The problems begin after the baby’s death and reside in the character of Kirby’s mother, played by Ellen Burstyn. Burstyn’s character is problematic in many ways, and there is no way she could have successfully fleshed out what is a mouthpiece, given the awful script she must work with. But the real problem lies in the math.
How can an actress who is pushing ninety be the mother of an actress in her, say, her late twenties or early thirties? It does not appear that she is adopted. You might say that this shouldn’t matter, but it does. We all know Ellen Burstyn. She has been around forever. She had a late start when pushing forty, but she broke through with an unforgettable performance playing a much more realistic mother, Cybill Shepherd’s mother, in “The Last Picture Show” in 1971. In “Pieces of a Woman,” was she supposed to be Kirby’s grandmother? I don’t think so.
Burstyn’s character, not Kirby’s, wants to prosecute the midwife. And here, things get crazy. Kirby’s character is Jewish, although she gives off no Jewish vibe. Burstyn wants the case to go forward so she and her family can get some payback for what she suffered in the Holocaust! I am not kidding.

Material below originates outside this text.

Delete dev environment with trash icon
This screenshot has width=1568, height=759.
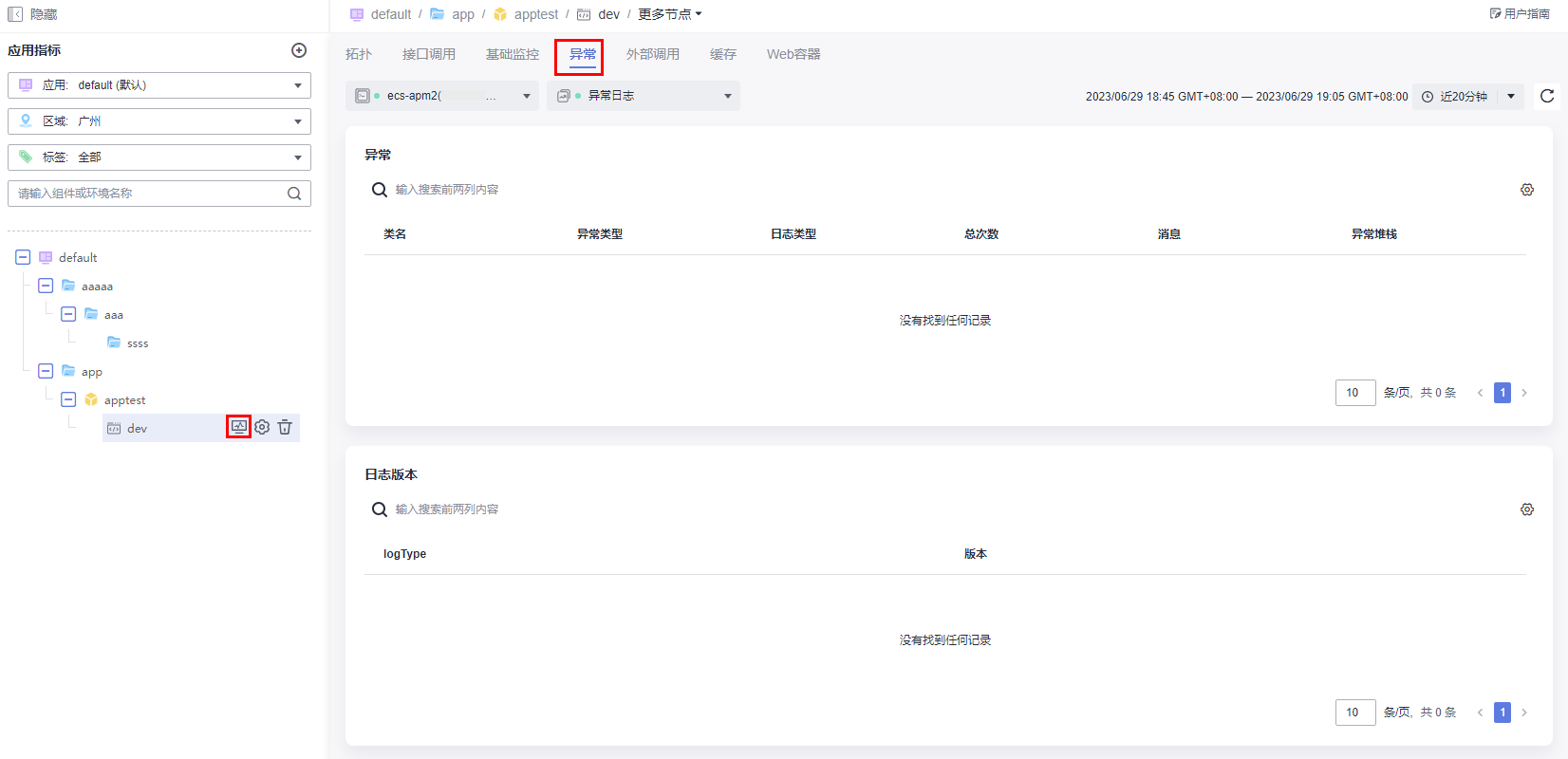click(285, 427)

This leads to Burstyn’s big Oscar speech (not successful), where she tells Kirby and the Academy of Motion Picture Arts and Sciences that her mother gave birth to her and had to hide her in an outhouse in a Polish ghetto while the trains were leaving for the camps in 1944. This is a pandering of the lowest order and makes a mockery of its subject matter
But again, we have math. I thought the movie was set in the present day. That would make Burstyn’s character seventy-six, meaning she gave birth at forty-six. It’s not impossible but implausible, especially since this movie is about birth. And that Burstyn’s character never misses a beat when it comes to espousing her life of suffering. As I said, it’s all very confusing.